Directive: Reproduce the listing below word for word, omitting the pictures.

┄┄┄┄┄┄┄┄┄┄┄┄┄┄┄┄┄┄┄┄

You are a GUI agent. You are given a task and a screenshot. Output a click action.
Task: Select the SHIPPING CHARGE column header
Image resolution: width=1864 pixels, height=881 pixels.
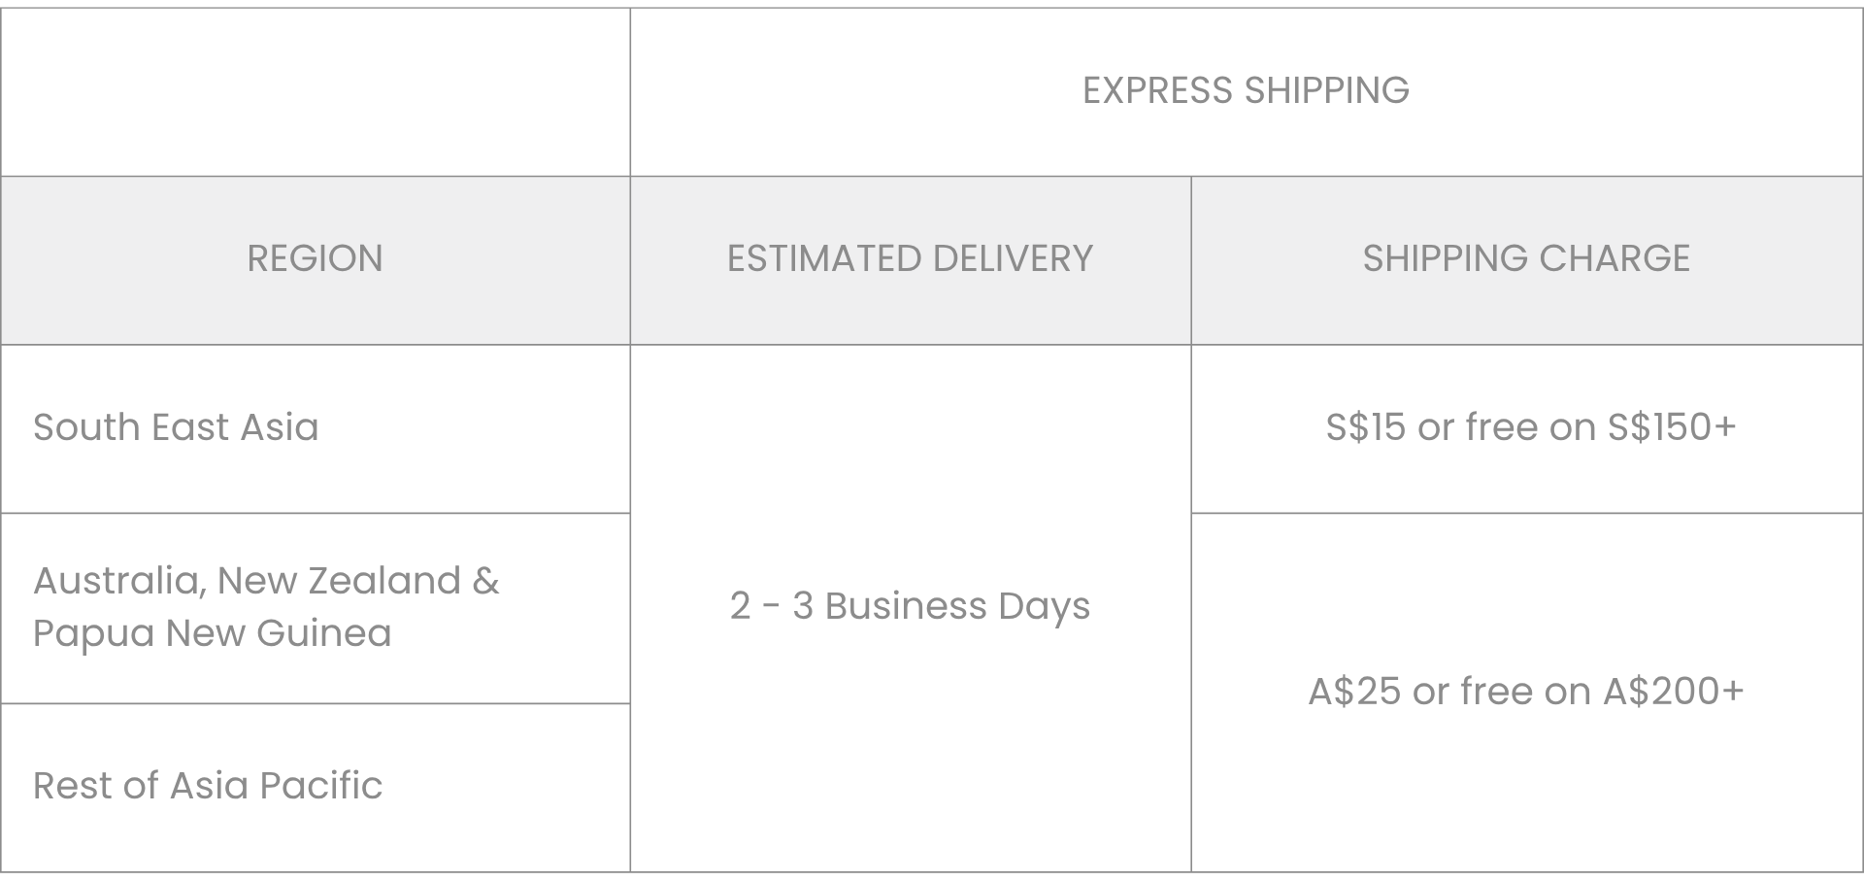pos(1526,258)
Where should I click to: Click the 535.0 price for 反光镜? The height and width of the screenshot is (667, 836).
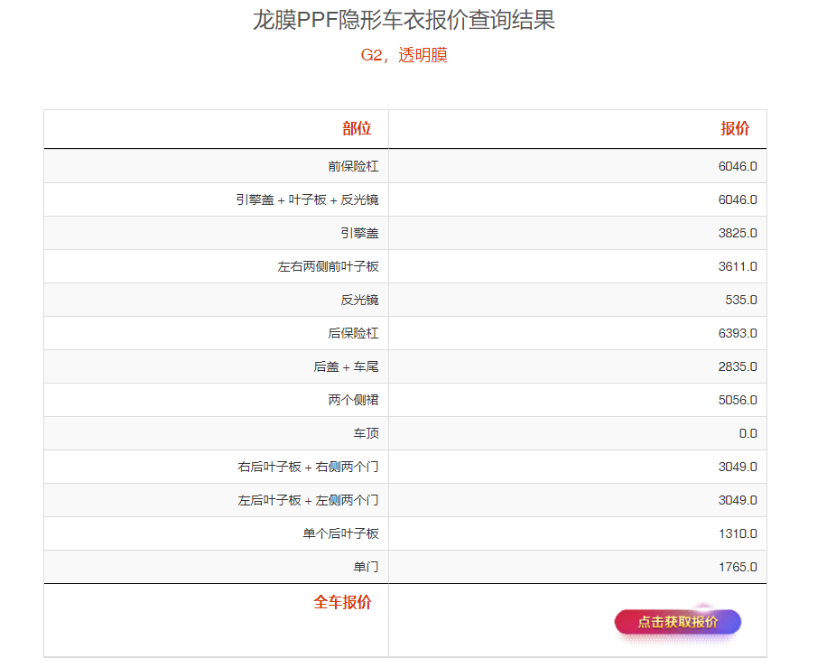(x=741, y=300)
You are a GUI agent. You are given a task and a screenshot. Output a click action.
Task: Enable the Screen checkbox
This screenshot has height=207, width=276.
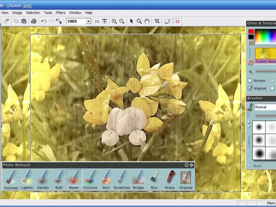pos(250,81)
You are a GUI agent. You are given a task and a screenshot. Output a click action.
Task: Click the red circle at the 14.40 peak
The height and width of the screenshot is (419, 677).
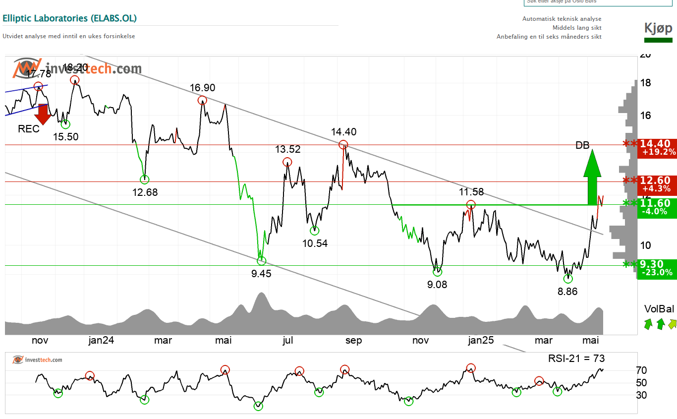(x=343, y=145)
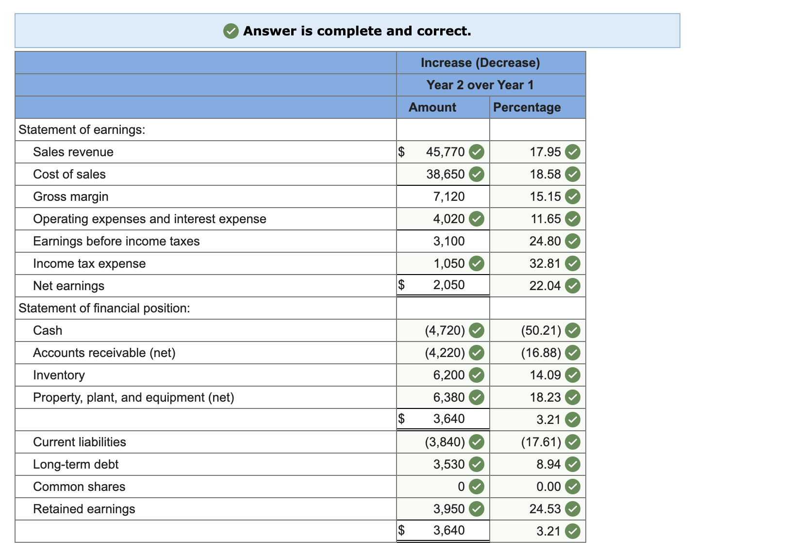Click the Percentage column header
This screenshot has width=794, height=553.
[527, 107]
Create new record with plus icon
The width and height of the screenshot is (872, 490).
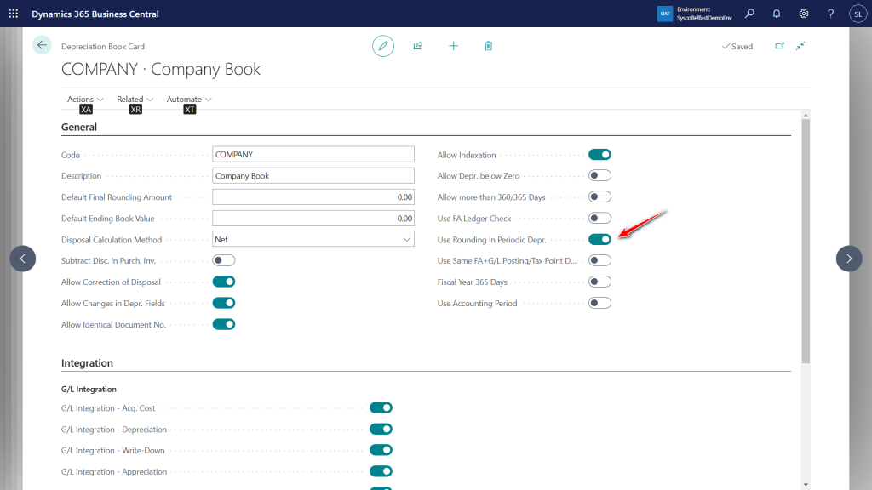click(x=453, y=46)
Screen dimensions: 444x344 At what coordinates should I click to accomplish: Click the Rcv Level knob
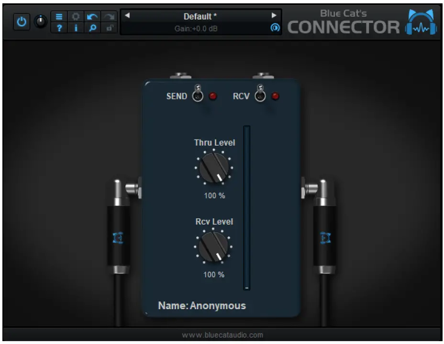(x=214, y=246)
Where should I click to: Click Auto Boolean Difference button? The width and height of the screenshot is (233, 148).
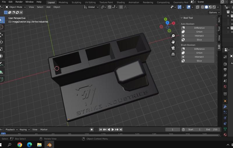199,28
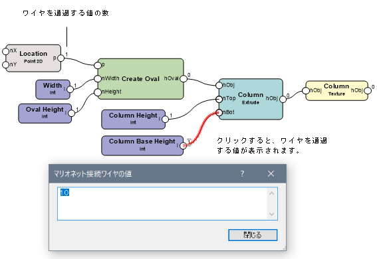Select the Column Base Height node

tap(142, 145)
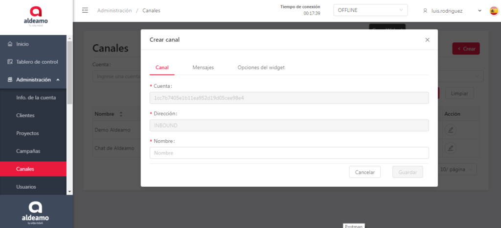Open the 10/ página pagination dropdown

click(457, 169)
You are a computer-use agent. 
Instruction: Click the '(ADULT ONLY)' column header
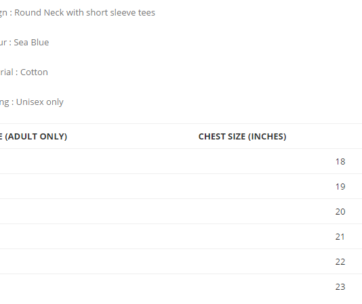click(x=36, y=137)
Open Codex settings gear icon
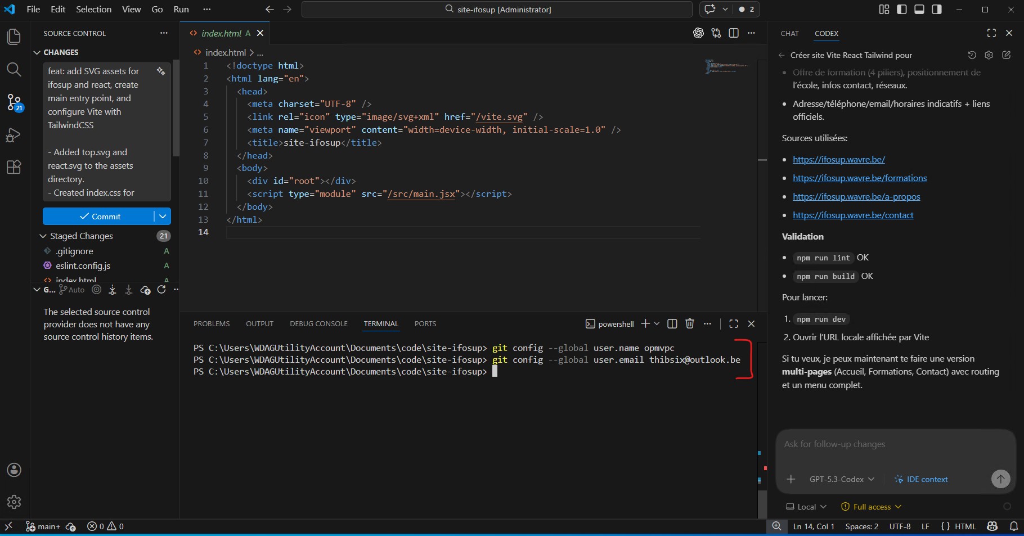The width and height of the screenshot is (1024, 536). [x=989, y=55]
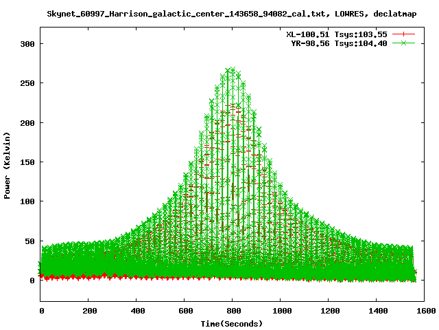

┄┄┄┄┄┄┄┄┄┄┄┄┄┄┄┄┄┄┄┄

The completed task:
You are a GUI agent. You are given a task and a screenshot. Output a click action.
Task: Select the SHIPPING CHARGE column header
Image resolution: width=1864 pixels, height=881 pixels.
pos(1526,258)
Where should I click to: Click the 535.0 price for 反光镜? The height and width of the screenshot is (667, 836).
(x=741, y=300)
You are a GUI agent. You are given a task and a screenshot. Output a click action.
Task: Enable the Screen checkbox
This screenshot has height=207, width=276.
pos(250,81)
You are a GUI agent. You are given a task and a screenshot. Output a click action.
Task: Click the red circle at the 14.40 peak
The height and width of the screenshot is (419, 677).
(x=343, y=145)
Click the Percentage column header
This screenshot has width=794, height=553.
[527, 107]
Create new record with plus icon
The width and height of the screenshot is (872, 490).
click(x=453, y=46)
Screen dimensions: 444x344 At what coordinates should I click to accomplish: Click the Rcv Level knob
(x=214, y=246)
Where should I click to: Click Auto Boolean Difference button? The width and height of the screenshot is (233, 148).
199,28
Select the Column Base Height node

tap(142, 145)
Open the 10/ página pagination dropdown

click(457, 169)
You are a computer-use agent. 
Instruction: Click the '(ADULT ONLY)' column header
click(x=36, y=137)
Open Codex settings gear icon
The width and height of the screenshot is (1024, 536). [x=989, y=55]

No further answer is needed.